Po niedzielnej porażce z Albanią (0:2) Polski Związek Piłki Nożnej podjął decyzję o rozstaniu z Fernando Santosem. Nazwisko następcy nie jest jeszcze znane, ale będzie miał on piekielnie trudne zadanie, aby bezpośrednio awansować do mistrzostw Europy w Niemczech. W grupie eliminacyjnej Euro 2024 Polacy zajmują dopiero czwarte miejsce za Albanią, Czechami i Mołdawią.
- Za kadencji Fernando Santosa nie było niczego. Czar prysł już w pierwszym meczu. Oczekuję, że kolejny selekcjoner wejdzie do kadry z wiarą i optymizmem, a nie ze skwaszoną miną - mówi w rozmowie z Wirtualną Polską legendarny komentator, Dariusz Szpakowski.

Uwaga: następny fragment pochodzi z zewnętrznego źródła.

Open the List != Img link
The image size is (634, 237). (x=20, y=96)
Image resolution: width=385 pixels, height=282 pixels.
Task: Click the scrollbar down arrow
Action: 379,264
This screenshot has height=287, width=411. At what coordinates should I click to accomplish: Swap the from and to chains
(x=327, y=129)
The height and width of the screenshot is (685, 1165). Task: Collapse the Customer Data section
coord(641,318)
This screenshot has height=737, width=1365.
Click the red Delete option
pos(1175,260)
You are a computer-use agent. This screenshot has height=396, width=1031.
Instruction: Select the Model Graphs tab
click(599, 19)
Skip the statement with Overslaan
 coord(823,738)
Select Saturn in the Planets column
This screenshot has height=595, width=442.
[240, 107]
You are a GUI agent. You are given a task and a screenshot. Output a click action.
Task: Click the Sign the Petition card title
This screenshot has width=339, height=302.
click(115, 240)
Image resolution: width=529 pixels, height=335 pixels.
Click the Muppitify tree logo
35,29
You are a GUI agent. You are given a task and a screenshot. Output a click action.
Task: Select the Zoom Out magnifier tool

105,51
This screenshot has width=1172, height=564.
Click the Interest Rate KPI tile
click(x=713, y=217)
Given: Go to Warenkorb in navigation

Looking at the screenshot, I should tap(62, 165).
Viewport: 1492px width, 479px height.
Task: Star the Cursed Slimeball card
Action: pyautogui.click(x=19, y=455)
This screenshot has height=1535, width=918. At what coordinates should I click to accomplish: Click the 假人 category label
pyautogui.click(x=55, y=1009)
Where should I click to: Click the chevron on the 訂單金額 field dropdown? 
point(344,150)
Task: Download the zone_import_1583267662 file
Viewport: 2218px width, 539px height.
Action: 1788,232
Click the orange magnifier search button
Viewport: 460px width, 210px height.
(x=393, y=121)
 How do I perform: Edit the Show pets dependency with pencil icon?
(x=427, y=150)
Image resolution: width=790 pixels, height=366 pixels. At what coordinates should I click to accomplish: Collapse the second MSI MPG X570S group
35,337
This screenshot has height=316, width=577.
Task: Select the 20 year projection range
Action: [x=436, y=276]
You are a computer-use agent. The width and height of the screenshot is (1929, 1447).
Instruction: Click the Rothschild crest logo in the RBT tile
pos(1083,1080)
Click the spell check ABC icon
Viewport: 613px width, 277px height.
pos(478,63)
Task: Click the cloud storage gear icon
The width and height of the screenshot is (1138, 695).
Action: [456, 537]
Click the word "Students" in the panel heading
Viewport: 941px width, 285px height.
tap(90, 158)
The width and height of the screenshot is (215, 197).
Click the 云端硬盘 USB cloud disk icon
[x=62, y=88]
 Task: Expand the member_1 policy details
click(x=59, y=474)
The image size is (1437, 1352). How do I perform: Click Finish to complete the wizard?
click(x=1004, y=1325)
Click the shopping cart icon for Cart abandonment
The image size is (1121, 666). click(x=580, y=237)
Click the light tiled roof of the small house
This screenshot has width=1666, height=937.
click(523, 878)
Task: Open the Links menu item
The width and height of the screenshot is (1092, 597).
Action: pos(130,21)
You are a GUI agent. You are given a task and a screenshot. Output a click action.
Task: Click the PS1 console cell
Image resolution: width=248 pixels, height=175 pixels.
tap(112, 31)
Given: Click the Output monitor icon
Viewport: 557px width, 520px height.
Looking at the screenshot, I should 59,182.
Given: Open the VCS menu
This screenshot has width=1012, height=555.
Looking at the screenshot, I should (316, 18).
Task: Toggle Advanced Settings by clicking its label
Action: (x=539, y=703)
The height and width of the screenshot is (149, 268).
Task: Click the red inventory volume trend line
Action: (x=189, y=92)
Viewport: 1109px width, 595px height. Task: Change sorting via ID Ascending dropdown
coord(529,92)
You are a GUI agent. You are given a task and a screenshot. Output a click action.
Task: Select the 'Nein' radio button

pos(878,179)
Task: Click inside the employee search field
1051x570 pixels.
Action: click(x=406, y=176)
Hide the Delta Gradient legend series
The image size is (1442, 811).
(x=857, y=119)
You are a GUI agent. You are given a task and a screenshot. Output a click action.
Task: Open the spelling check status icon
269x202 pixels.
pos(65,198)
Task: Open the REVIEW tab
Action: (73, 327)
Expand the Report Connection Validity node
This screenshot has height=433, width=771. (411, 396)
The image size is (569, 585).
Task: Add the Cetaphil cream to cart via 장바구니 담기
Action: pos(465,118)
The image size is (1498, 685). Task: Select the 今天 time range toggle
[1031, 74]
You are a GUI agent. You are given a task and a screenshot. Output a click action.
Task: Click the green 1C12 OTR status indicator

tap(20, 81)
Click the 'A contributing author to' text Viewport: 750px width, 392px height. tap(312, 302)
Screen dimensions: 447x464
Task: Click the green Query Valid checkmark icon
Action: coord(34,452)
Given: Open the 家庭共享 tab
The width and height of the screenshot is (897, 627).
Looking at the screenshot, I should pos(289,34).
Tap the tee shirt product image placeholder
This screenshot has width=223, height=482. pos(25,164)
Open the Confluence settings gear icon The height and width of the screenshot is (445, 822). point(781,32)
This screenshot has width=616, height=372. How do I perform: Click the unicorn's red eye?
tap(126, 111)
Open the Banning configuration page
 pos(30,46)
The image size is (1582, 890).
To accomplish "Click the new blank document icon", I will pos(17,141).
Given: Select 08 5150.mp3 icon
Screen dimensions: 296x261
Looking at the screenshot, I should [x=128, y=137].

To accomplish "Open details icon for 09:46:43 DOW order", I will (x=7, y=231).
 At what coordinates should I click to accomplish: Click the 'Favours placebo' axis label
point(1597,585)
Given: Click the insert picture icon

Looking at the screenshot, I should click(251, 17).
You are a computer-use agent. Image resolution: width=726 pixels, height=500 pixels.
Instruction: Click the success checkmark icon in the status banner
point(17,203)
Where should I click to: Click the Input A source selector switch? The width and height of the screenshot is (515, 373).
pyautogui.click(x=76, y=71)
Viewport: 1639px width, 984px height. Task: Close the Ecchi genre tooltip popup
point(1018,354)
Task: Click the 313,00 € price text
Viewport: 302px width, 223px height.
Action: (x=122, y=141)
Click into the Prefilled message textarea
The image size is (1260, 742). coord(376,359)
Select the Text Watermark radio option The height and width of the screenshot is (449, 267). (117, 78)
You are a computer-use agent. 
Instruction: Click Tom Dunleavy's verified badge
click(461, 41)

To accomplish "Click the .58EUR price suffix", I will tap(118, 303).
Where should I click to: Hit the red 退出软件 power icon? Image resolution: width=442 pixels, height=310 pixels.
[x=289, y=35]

- Nie było sensu dłużej tego ciągnąć. Cezary Kulesza nie miał innego wyjścia, musiał reagować. Czar prysł już w pierwszym meczu Santosa. Selekcjoner nie odkrył dla kadry żadnego piłkarza. Do tego brak koncepcji w grze reprezentacji, brak wypracowanych stałych fragmentów, brak reakcji na boiskowe wydarzenia. Santos miał sukcesy, ale nie można żyć przeszłością. Nie dawał nam żadnej nadziei. Być może starał się coś zrobić, ale chyba wszystko go przerosło. To już nie jest jego czas. Jeśli w Tiranie zespół przez 90 minut oddaje jeden celny strzał... - podkreślił.
- Portugalczyk męczył się w Polsce od samego początku. Przystał na coś, co pewnie wydawało mu się łatwe, ale rzeczywistość to zweryfikowała. Santos ma inną mentalność. Portugalczycy, z tego co słyszę, odetchnęli z ulgą, gdy odszedł z ich reprezentacji. Daleki jestem od oceniania jego min czy postawy, ale o jego pracy najlepiej świadczą wyniki. Jeśli przegrywamy mecz z Czechami w dwie minuty, jeśli Mołdawia w drugiej połowie pokonuje nas w Kiszyniowie w żenujący sposób, to coś się wypaliło. Reprezentacja musi mieć kogoś, kto znowu rozpali ogień - dodał Szpakowski.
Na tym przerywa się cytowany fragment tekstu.